Open aindlq opened 8 years ago
My understanding of hot-reloading with systemjs is very limited, so I'm not entirely sure how the interplay between these two will work.
I assume hot-reloading has some independent watcher and a websocket communicating updates to the client, which then purges the outdated files from the cache, requests them again and reinstantiates things through some magic.
systemjs-translate will still work for such a setup, although there might be more work executed than is needed. Since any request by SystemJS will always be bundled with the entire subtree of dependencies, the work needed to bundle, send and parse the payload is bigger than needed if only a single file was updated.
If there is any way to differentiate if a request is initiated by a hot-reloader, say a GET header or similar, then this middleware could switch on that condition and just pass through the raw files. Otherwise I'm not entirely sure how to optimise for this special case.
Any ideas @papandreou @guybedford @capaj ?
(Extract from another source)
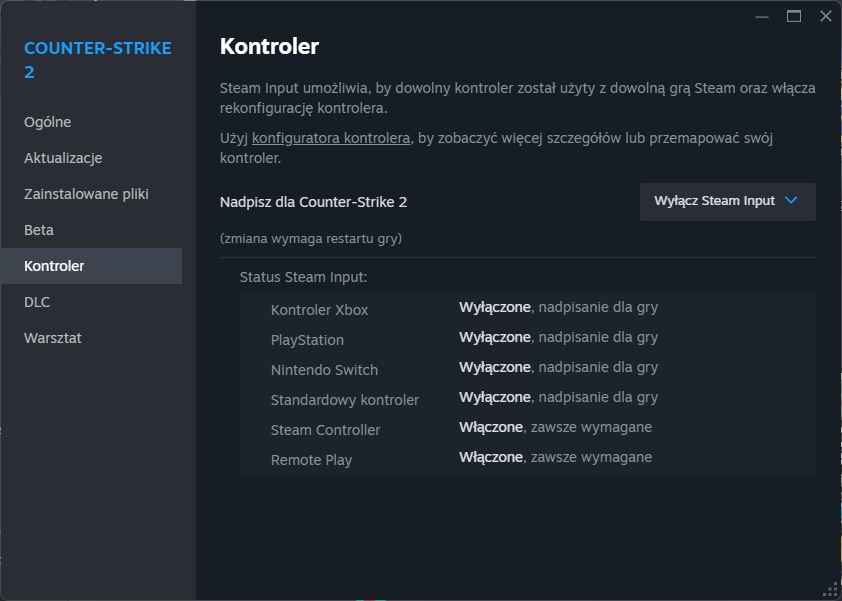The height and width of the screenshot is (601, 842).
Task: Click the Steam Controller status row
Action: (527, 429)
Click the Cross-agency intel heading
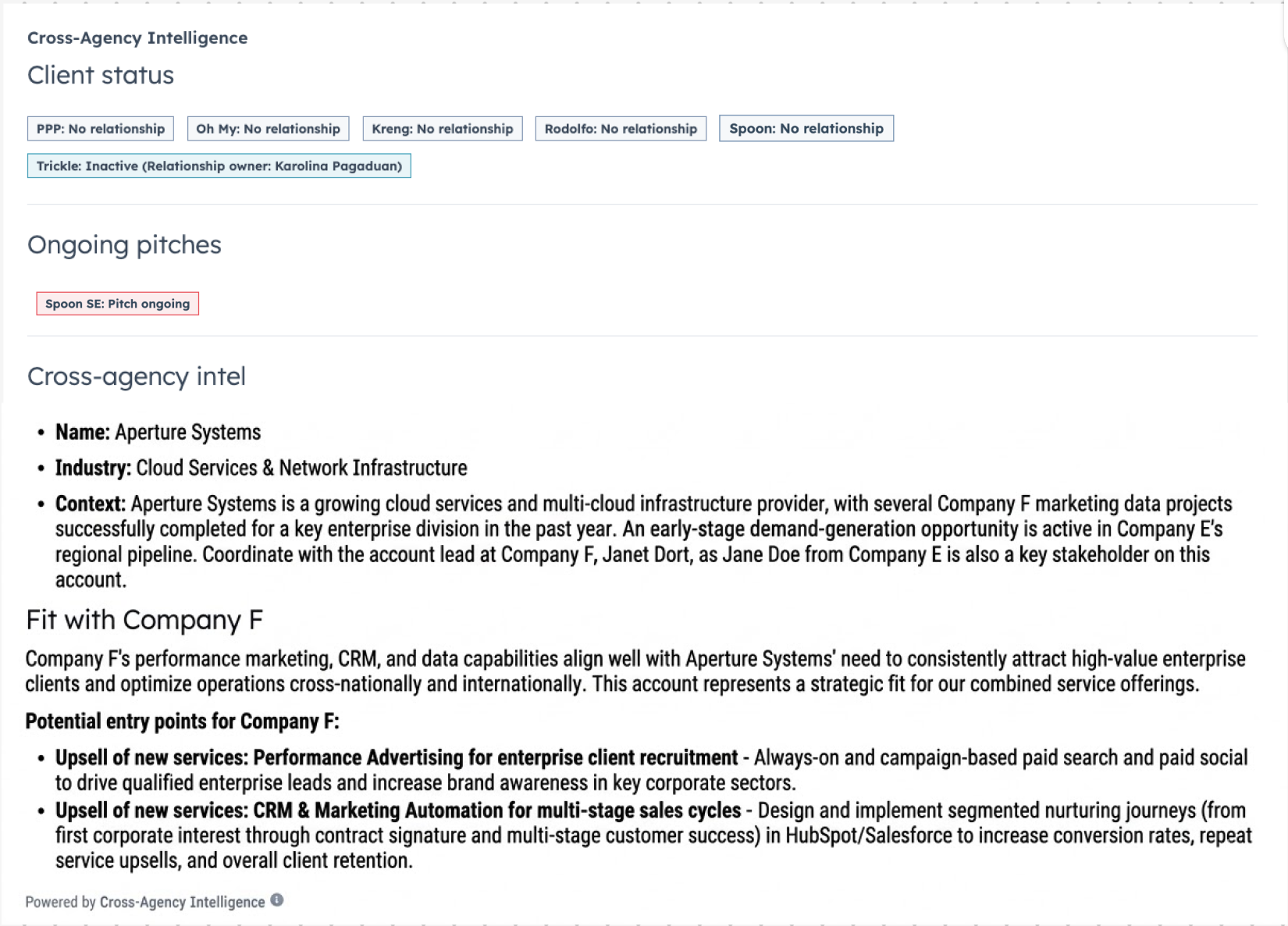 pos(137,376)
At the moment, jspm bundle x -iw
combined with a hot reloading server should work. In theory this project helps with the pre-population of the SystemJS loader registry in the browser, in a way that is completely compatible with hot-reloading.
The hot reloading scenario for a single file change though is different to the way this server behaves, so we'd need some way of knowing in this server that the requesting client already has a primed browser cache, and pushing the dependency tree is not necessary.
There's a few ways of going about this. One option would be to have a stateful server that actually keeps track of all the modules the browser client has requested, and then in hot-reloading cases knows which parts of the dependency tree to send. The above would need to be combined with a websocket approach in order to detect when the browser session starts and ends and maintain the information channel for the hot reloading signal.
So it's more of an optimization thing. Only send what's needed. It's hard to keep track of what the browser has though. A session cookie containing the hash of the latest loaded entry points? I'm not sure that would be helpful on a page reload though. Isn't that still considered the same session so the cookie would remain? What other mechanisms would we have available for the server to get back state from the browser without adding new headers to systemjs fetches?
@Munter yes I guess a cookie would be the way to handle this. The cookie could be regenerated every time the page loads, to ensure it is page-specific. The code that does the hot reloading could handle this as well as establishing the websocket connection to get hot reload events. The cookie just needs to be a unique identifier, from there the server should be able to construct the state of the modules in the cache dynamically in a reliable way.
This sort of work does move towards jspm-server directions. It is a tough nut to crack though!
Hot reloading can be very useful, especially when working on styling. Is it possible to have hot-reloading with express-systemjs-translate?